Please explain how NAT without a stateful firewall provides security against what.

[AmericanChopper]

It allows you to connect a private network to any other network, including the internet, without allowing hosts on that network access to hosts on the private network. It’s a form of access control. What is your justification for saying that access control measures are not security controls? That is so incredibly contrived.

[zAy0LfpBZLC8mAC]

> It allows you to connect a private network to any other network, including the internet, without allowing hosts on that network access to hosts on the private network.

So, how does it do that?

> What is your justification for saying that access control measures are not security controls?

I am not saying that. It simply isn't an access control measure.

[AmericanChopper]

> So, how does it do that?

By rewriting the IP headers of packets as they traverse routing devices. If you’re trying to say that all NAT devices are stateless firewalls, then your point is even more contrived than I first thought.

> It simply isn't an access control measure.

Then why can’t other internet connected devices connect to my internet connected laptop? If I’d connected my laptop directly to my ISP then they would be able to. But I didn’t do that, I connected my home router to my ISP, and I connected my laptop to my home router, which is providing access control for me.

[shock]

> Then why can’t other internet connected devices connect to my internet connected laptop?

Some of them can. For example a device in the ISP network that can deliver a packet directly to your router's WAN interface can connect to your LAN devices in the absence of a firewall that would drop them.

As an example consider this:

A packet from src 10.10.10.10 to dst 192.168.1.1 arrives on the WAN interface. There are no firewall rules that match and the NAT is stateless. The router looks at the route table and sees a route for 192.168.1.0/24 on the LAN interface. It puts the packet on the LAN interface and calls it a day. Since 10.10.10.10 was a device on the same ISP network segment/broadcast domain as your router's WAN interface, it just reached a device in your NATed LAN.

On the campus LAN we used as a best practice to drop all packets that arrived on the WAN interface with a destination to the private LAN IP range, that had no entries in the state table.

[hunter2_]

Why would the ISP's network deliver a packet to the customer despite that packet having an IP address that doesn't match the IP address the customer leased?

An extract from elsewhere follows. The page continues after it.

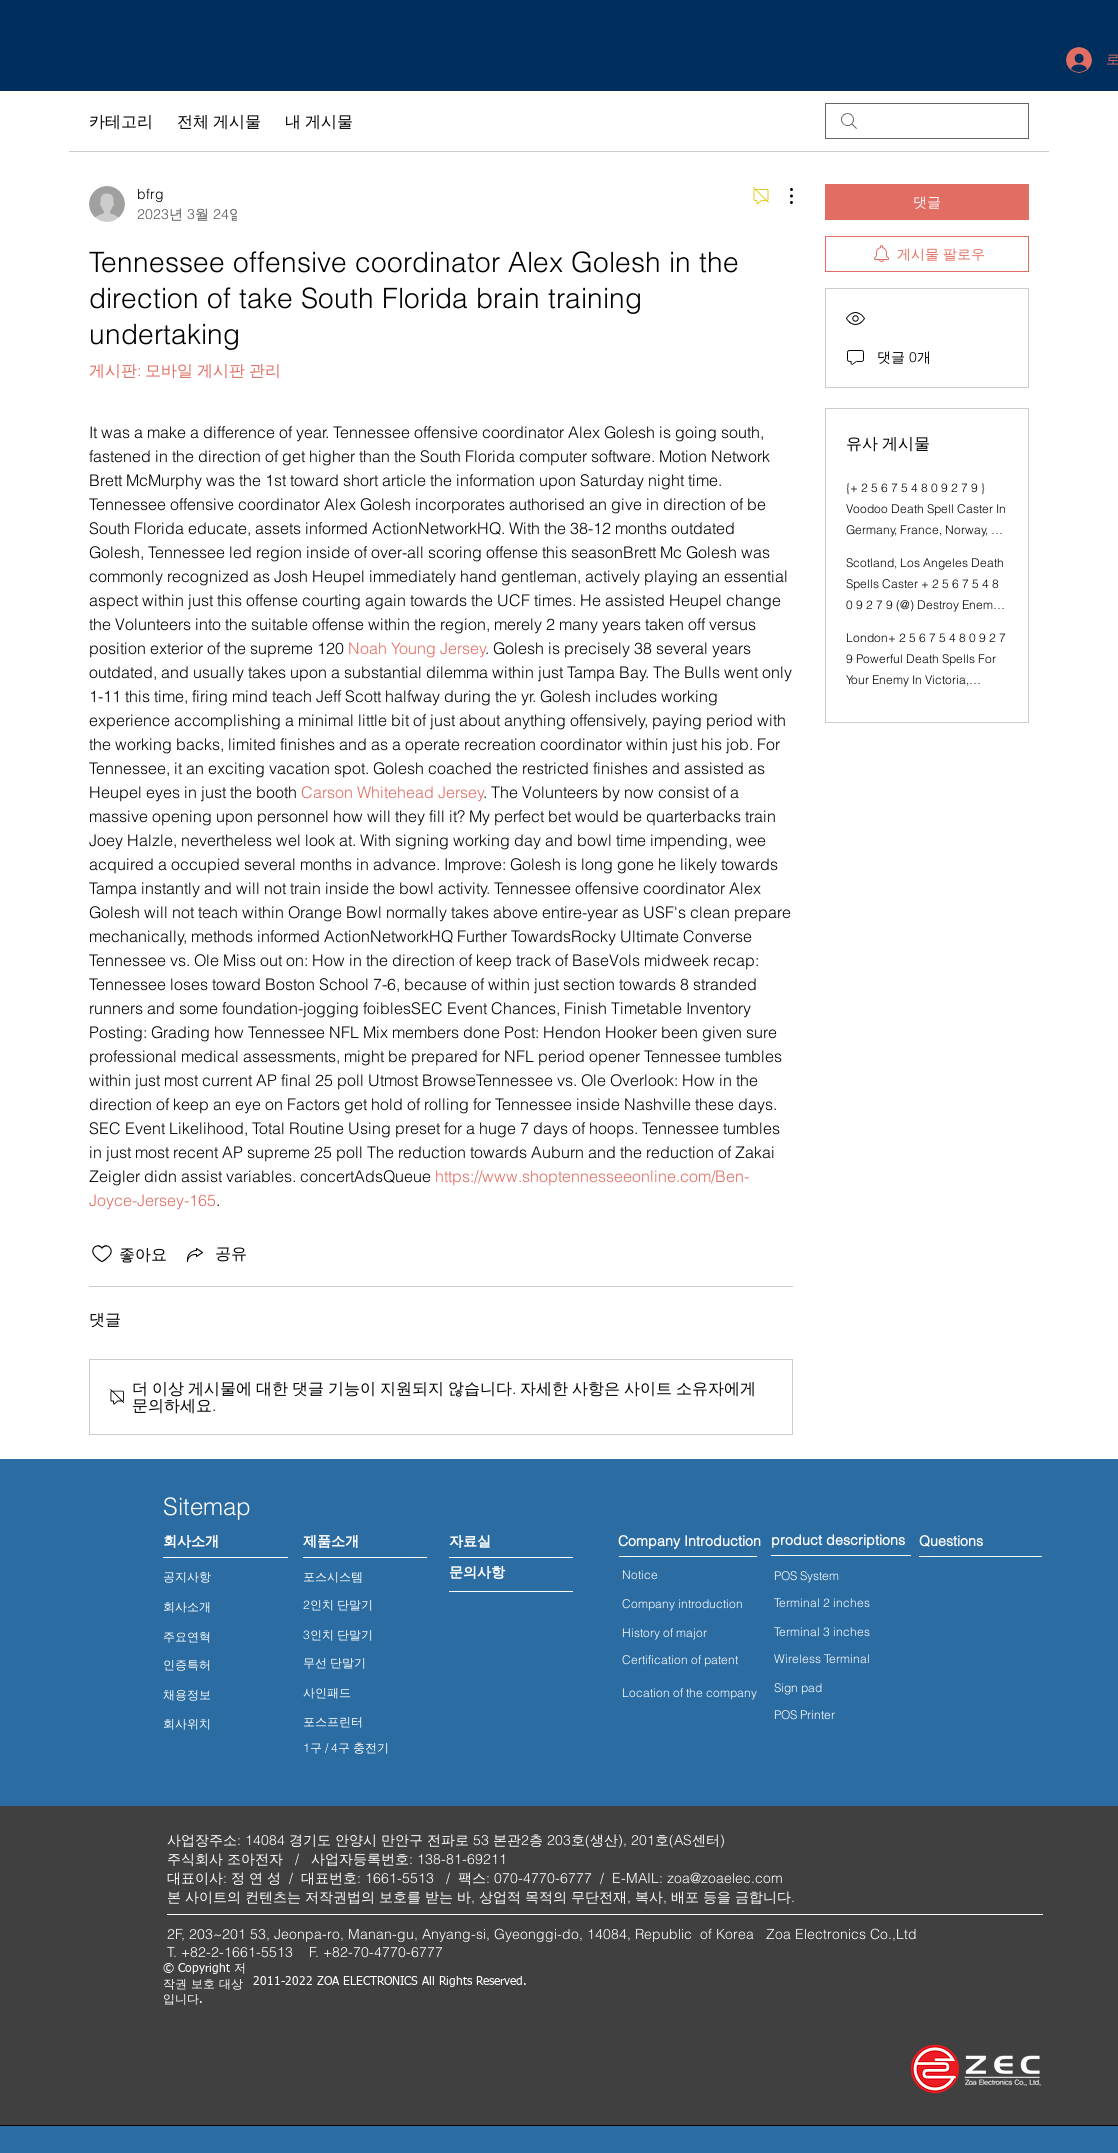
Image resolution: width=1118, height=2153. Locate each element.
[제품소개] (330, 1542)
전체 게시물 (219, 121)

Does this require an adversary who is or who compromises the ISP, possibly by tapping into the coax/fiber/etc in the last mile or by pwning the related nodes?

[zAy0LfpBZLC8mAC]

> By rewriting the IP headers of packets as they traverse routing devices.

How does that prevent hosts on that other network from accessing hosts on your "private network"? Like, a packet addressed to one of the hosts on your "private network" arrives at your NAT gateway from the "other network". How does the NAT rewrite the IP headers, and how does that provide access control?

> If you’re trying to say that all NAT devices are stateless firewalls, then your point is even more contrived than I first thought.

Even that would not be contrived. If removing the NAT function does not change the security functions of a router, then the NAT obviously does not provide security, at best it implies the presence of certain security functions. But even that just isn't the case.

> But I didn’t do that, I connected my home router to my ISP, and I connected my laptop to my home router, which is providing access control for me.

Then that presumably is because your home router provides access control? What does that have to do with NAT, though?

[AmericanChopper]

Because without NAT, none of the devices on my home network would be able to connect to any internet connected hosts. That is, unless I assigned internet routable addresses to their network interfaces. If I did that, I’d either have to install firewalls on my devices, or expose all services running on my devices to the internet. But I don’t have to do that, because my home router uses NAT to allow all devices on my home network to connect to the internet, without allowing other devices on the internet inbound access.

If you have a point to make, then explain what it is. If you’re just gonna keep asking more contrived questions then I’ll presume you’re simply trolling.